Ambac: Split Us In Two / What Does It Mean?
A: Ambac is considering following in FGIC's footsteps to split itself up, effectively trying to distance itself from the toxic portion of their business. Ambac is the #2 biggest bond insurer. This would leave MBIA as the biggest and last company to reveal their plans to stave off credit downgrades. So, what does this mean? In short, it protects the muni book and potential ramifications to the muni market should a downgrade come. It does NOT solve the problem of financial losses due to the toxic insurance sold to banks, brokerages, & other institutions for their structured credit investments that went sour. A new wave of write-downs should be expected.
The news via WSJ.com:Ambac
Financial Group Inc. is in discussions to effectively split itself up in a move aimed at ensuring that municipal bonds backed by Ambac retain high credit ratings, according to a person familiar with the situation.This is an organizational thing that will speed up the credit cycle so that we go through the pain faster in order to see the light at the end of the tunnel sooner. Will it work? Well, it all depends on how deep the credit crunch really goes, whether housing stabilizes or continues to fall, how affected the consumer is and the lagging effect on the economy, and how effective stimulus will be as time goes on. Lots of unknowns.
Ambac is considering splitting itself into two entities: MUNI PORTION + STRUCTURED CREDIT PORTION. Needless to say, the muni book is a safe & profitable business that would have been an innocent victim if the combined company was downgraded by the ratings agency. This was a very big threat to wall street and one that we discussed here on UrbanDigs months ago. It's also one reason why Buffet vultured in and offered to buy the muni book from the insurers and re-insure about $800 Billion in muni bonds; because its a safe & profitable business.
Which brings us to the structured credit portion of Ambac's book; the chicken shit. This is the toxic portion of the bond insurer's balance sheet and is so complex that nobody really can quantify the potential liability associated with the insurance it wrote for investors of these products. All we know is that its a complete mess and a ticking time bomb. This is the root cause of ratings downgrades threats.
By separating the business into two entities, Ambac would distance it's good business from the bad. Any future lawsuits, future ratings downgrades, or future liabilities associated with the bad business would be unable to tap into the good business; as far as I understand this scenario (feel free to correct me with any details if you understand this better than I). Now that the muni business is protected, the new entity holding the toxic waste will be downgraded and likely enter into bankruptcy protection. So, with the split here is what will likely occur:
AMBAC SPLIT ---> NEW BAD ENTITY GETS DOWNGRADED ---> NEW BAD BUSINESS ENTERS BANKRUPTCY PROTECTION ---> MORE LOSSES FOR HOLDERS OF THESE INVESTMENTS AS INSURANCE IS WORTHLESS
Which brings us to the ultimate point of this post. If the new split up company that insured the structured credit investments gets downgraded and goes into bankruptcy protection, it will leave those who bought the insurance as protection against losses holding the bag. It means a new wave of write-downs for banks, brokerages, hedge funds, and any other institutions that insured their CDO's & other products with Ambac. Future government intervention either for the new bad entity or for banks.
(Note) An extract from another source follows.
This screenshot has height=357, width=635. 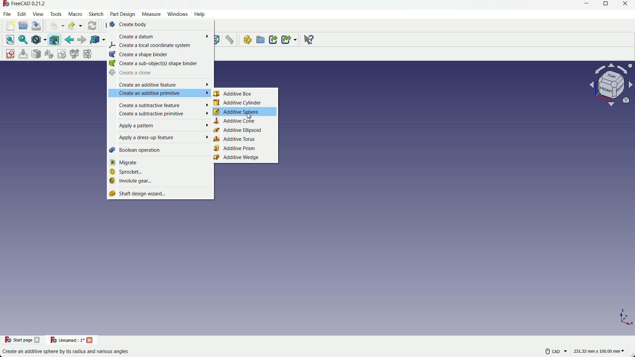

Professor Nouriel Roubini touches on the potential fallout to the institutions that are left holding the bad with worthless insurance:
"...a massive writedown – about $150 billion – of the mortgage related securities (RMBS, CDOs, etc.) that had been “insured” by the monolines."As I wrote many times in the past few months, this is a credit tsunami with many waves as it spreads to areas that once were considered safe; i.e. student loans, auction rate securities, etc..
I must say that it is a very good thing if the muni markets do not directly get penalized for the bad bets made in the structured credit markets. If there was no solution to protect the muni book and these insurers got downgraded across the board, you will see a shockwave of instability and uncertainty hit the US & Global markets. Eliminating this fallout is a good thing. However, even with this solution, confidence may be rocked a bit in the muni markets if this credit crunch continues. So, while it is not a saving grace, the solution to split the insurance companies into two should expedite the credit cycle process leading to the inevitable: more losses, more regulation, tighter lending standards, and the continuing process of cleaning the mess that was made after years of lax lending & bad bets on securities derived from the unsustainable housing boom.